TO BE DONE: Resume the piece about the Dynamic Art Museum scandal, continuing from its last sentence.

--- BEGIN SELECTED EXTRACT ---

Chasing leads in the last few months, I began to feel like Columbo, the famed TV detective played by Peter Falk, whose trademarks include his rumpled raincoat, cigar, and catchphrase, “Just one more thing,” as he turns to ask a final, critical question that ultimately cracks the case. (Incidentally, Falk also happened to make art, as well!)

At the heart of the scandal is the Dynamic Art Museum/DART (if ever a name that would give rise to cause for concern!), founded in 2020 by one Pier Giulio Lanza. This is a “museum” based in Milan, with tentacles spanning half a dozen countries, boasting that it was the first museum to exhibit NFTs (not true) and that it “always shows new artworks,” eschewing a permanent collection. It seems it also has tens of millions of dollars of art that has been put up as collateral with upstart Art Lending, Inc., a 2019 offshoot of an alternative asset investment boutique, Shinnecock Partners.

Incidentally, besides being managing director and founder of DART, Pier Giulio Lanza is also owner and founder of Cielo Infinito (Infinite Sky) a “vertical cemetery business,” which, in 2014, announced plans to build Italy’s first cemetery skyscraper—a 33-story futuristic tower with space for up to 60,000 graves in Verona, Shakespeare’s backdrop for Romeo and Juliet.

--- END SELECTED EXTRACT ---
--- BEGIN SUPPLIED DATA ---

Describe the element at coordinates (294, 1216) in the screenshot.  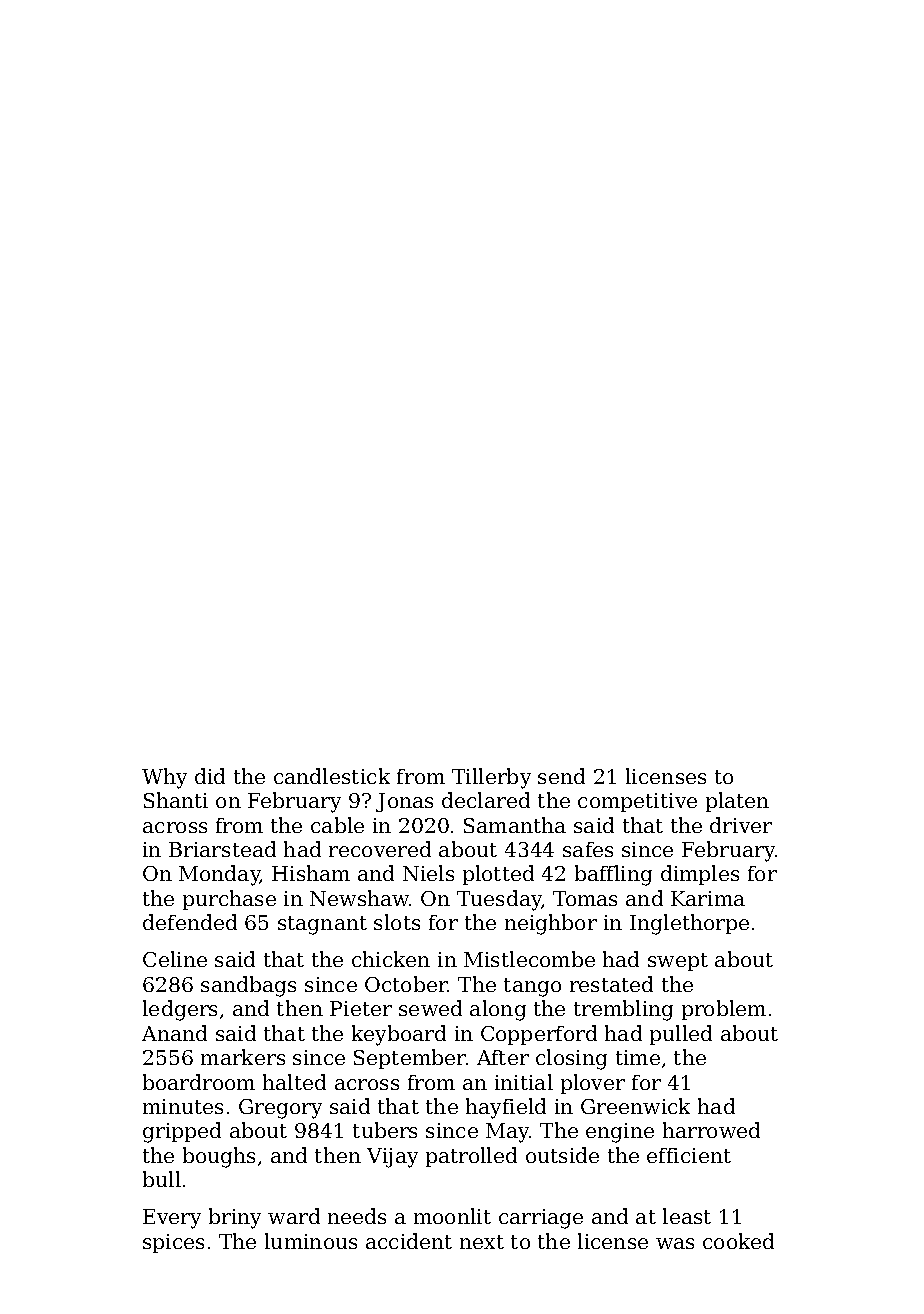
I see `ward` at that location.
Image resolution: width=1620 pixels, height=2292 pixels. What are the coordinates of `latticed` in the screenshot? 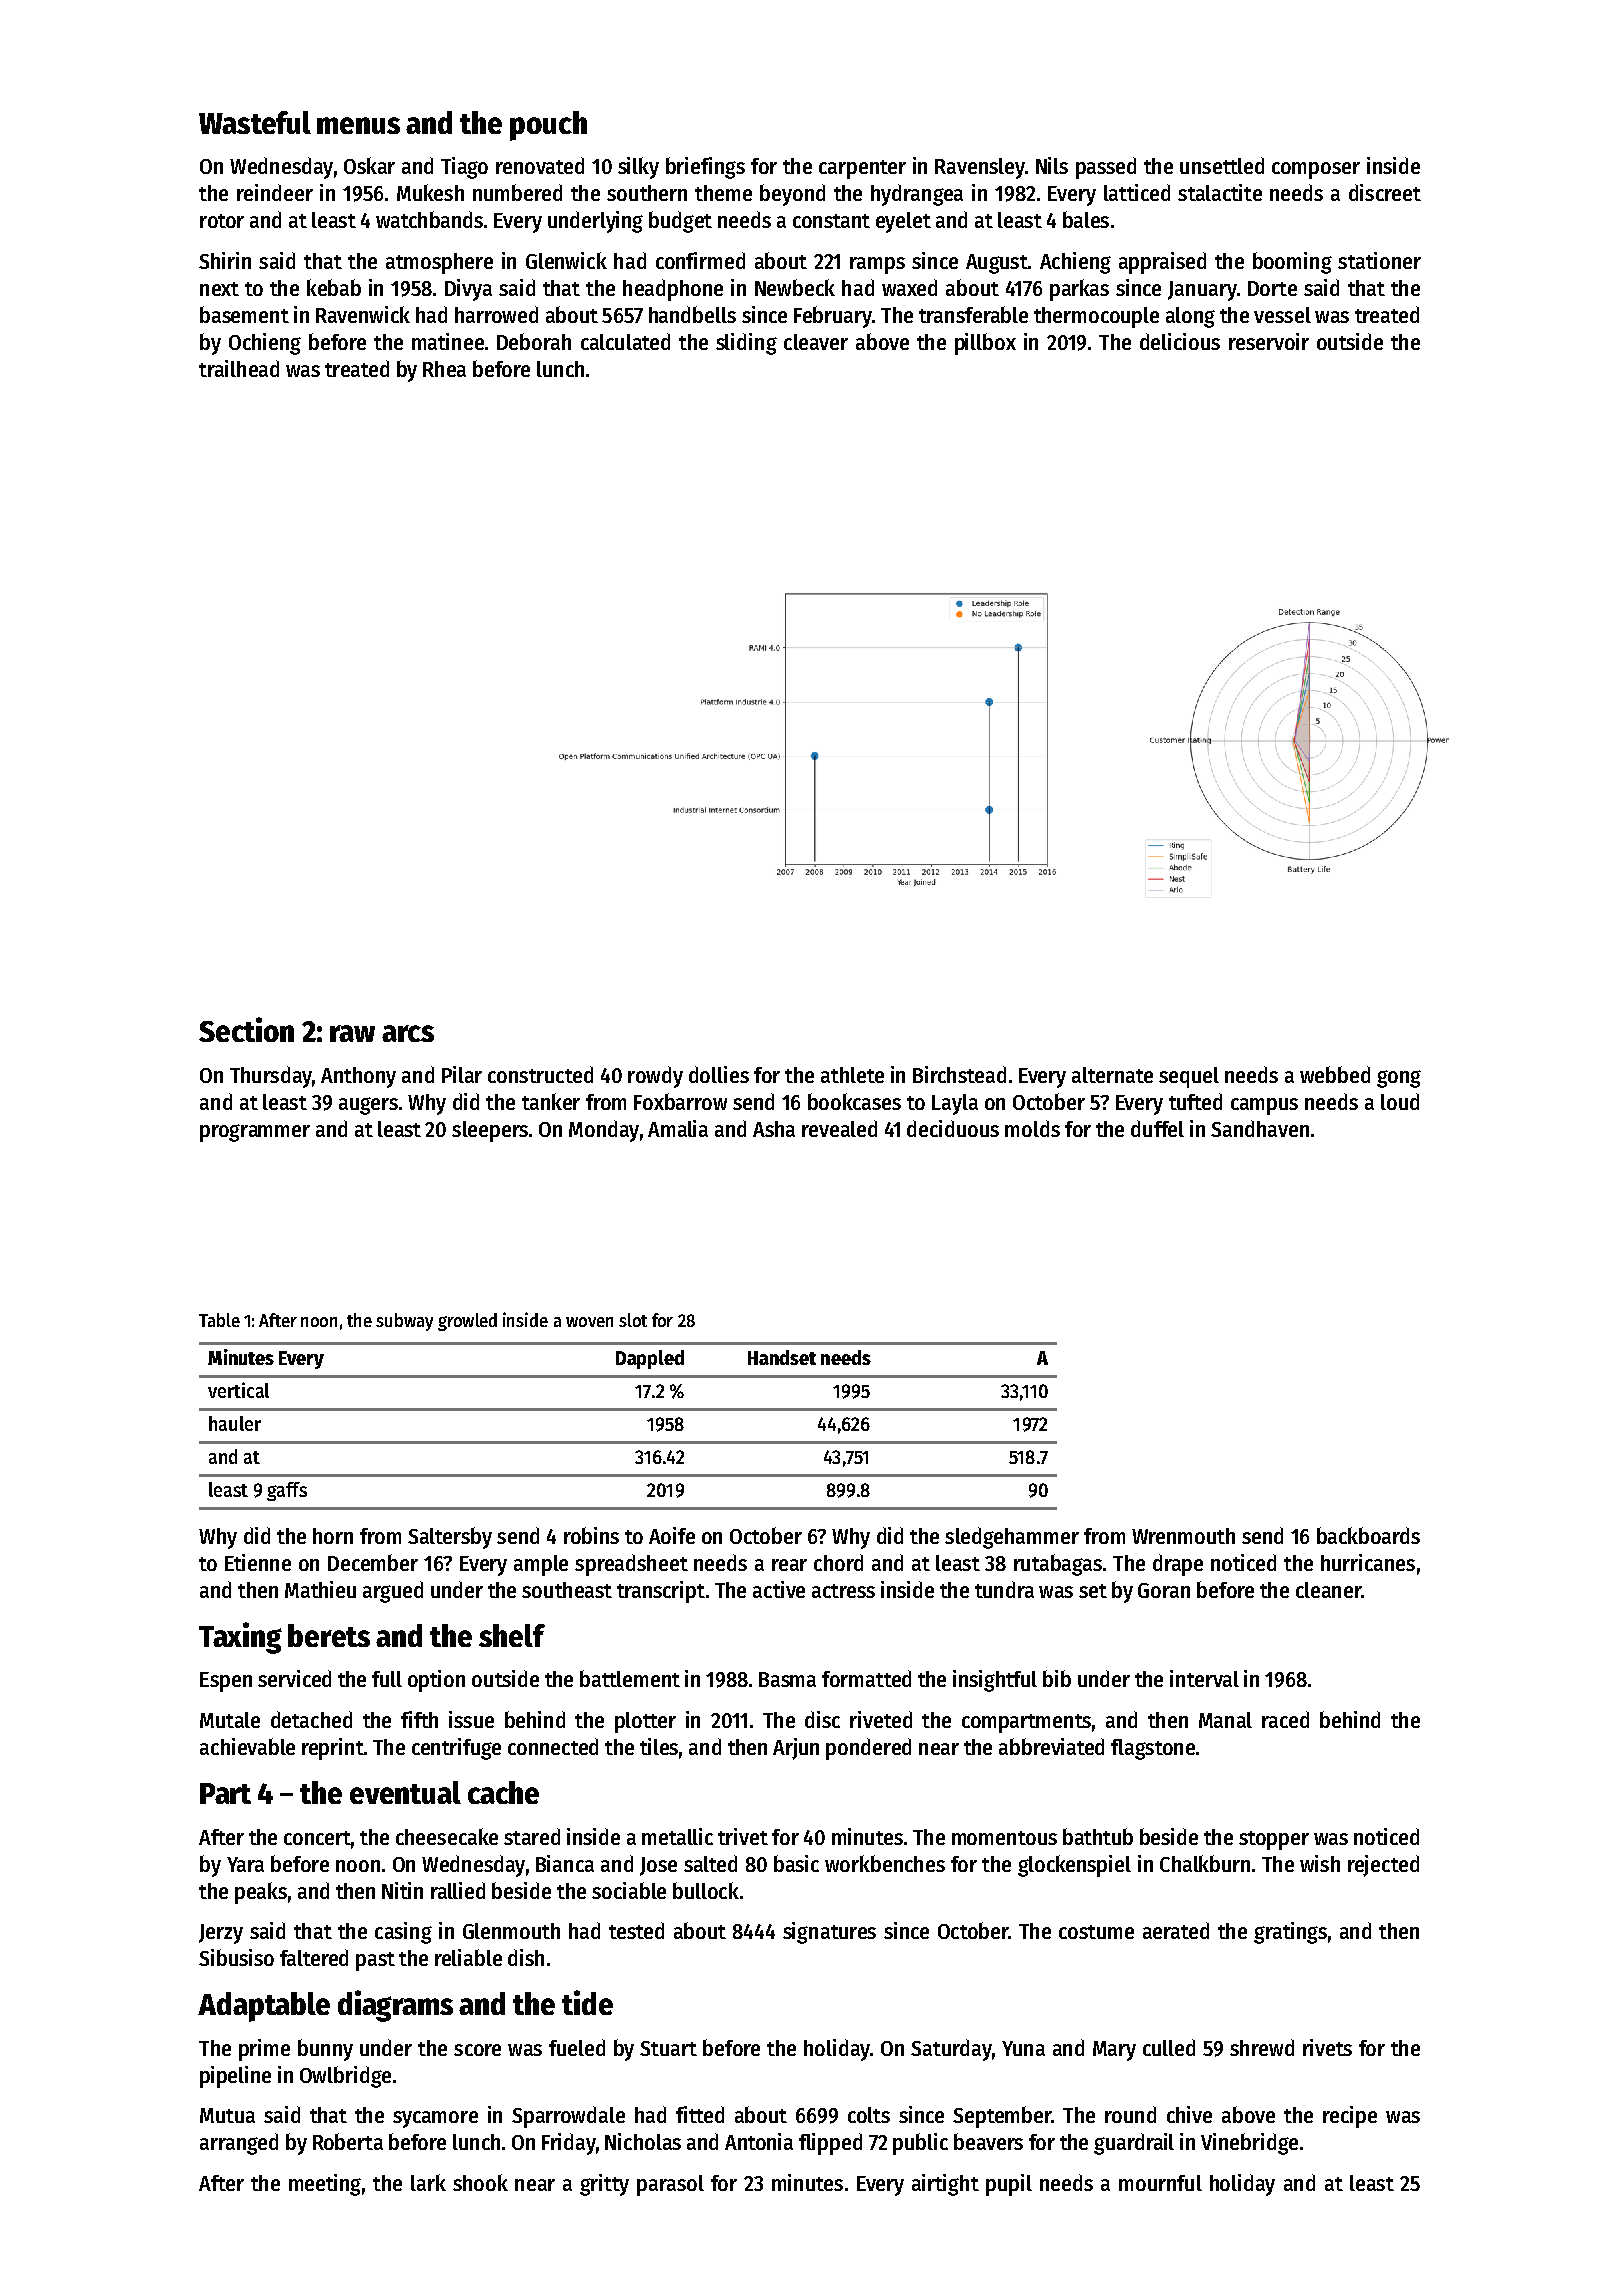 It's located at (1137, 192).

--- END SUPPLIED DATA ---

FINAL ANSWER:
Pier Giulio Lanza

As if straight out of the cast of the latest Bond film, meet Pier Giulio Lanza, founder of Milan’s Dynamic Art Museum, that dynamically financed a load of art it never got around to fully paying for. Image courtesy of IMAGO / Milestone Medi

No, you certainly cannot make up a tale as far-fetched as this (well, I couldn’t), but I digress… I have uncovered transactions showing how schemes relating to DART have entangled art dealers, gallerists, and collectors from France, the U.K., Switzerland, and the USA, involving multiple paintings by Pablo Picasso and Lucio Fontana, and additional works by Francis Bacon, Umberto Boccioni, Piero Manzoni, Guido Reni, Titian, Giacomo Bala, Théodore Gericault, Fernand Léger, El Greco, and many more.

Here’s the crux of the allegations at issue, including those detailed in a pending federal court lawsuit in New Jersey: An agent would introduce art dealers to Lanza based on his status as director of DART. DART would then strike deals to purchase artworks, which were bought pursuant to installment invoices. After an initial down payment was made—sometimes more than one—the works were transferred to established storage companies, under the auspices of the original sellers, a customary practice in the industry.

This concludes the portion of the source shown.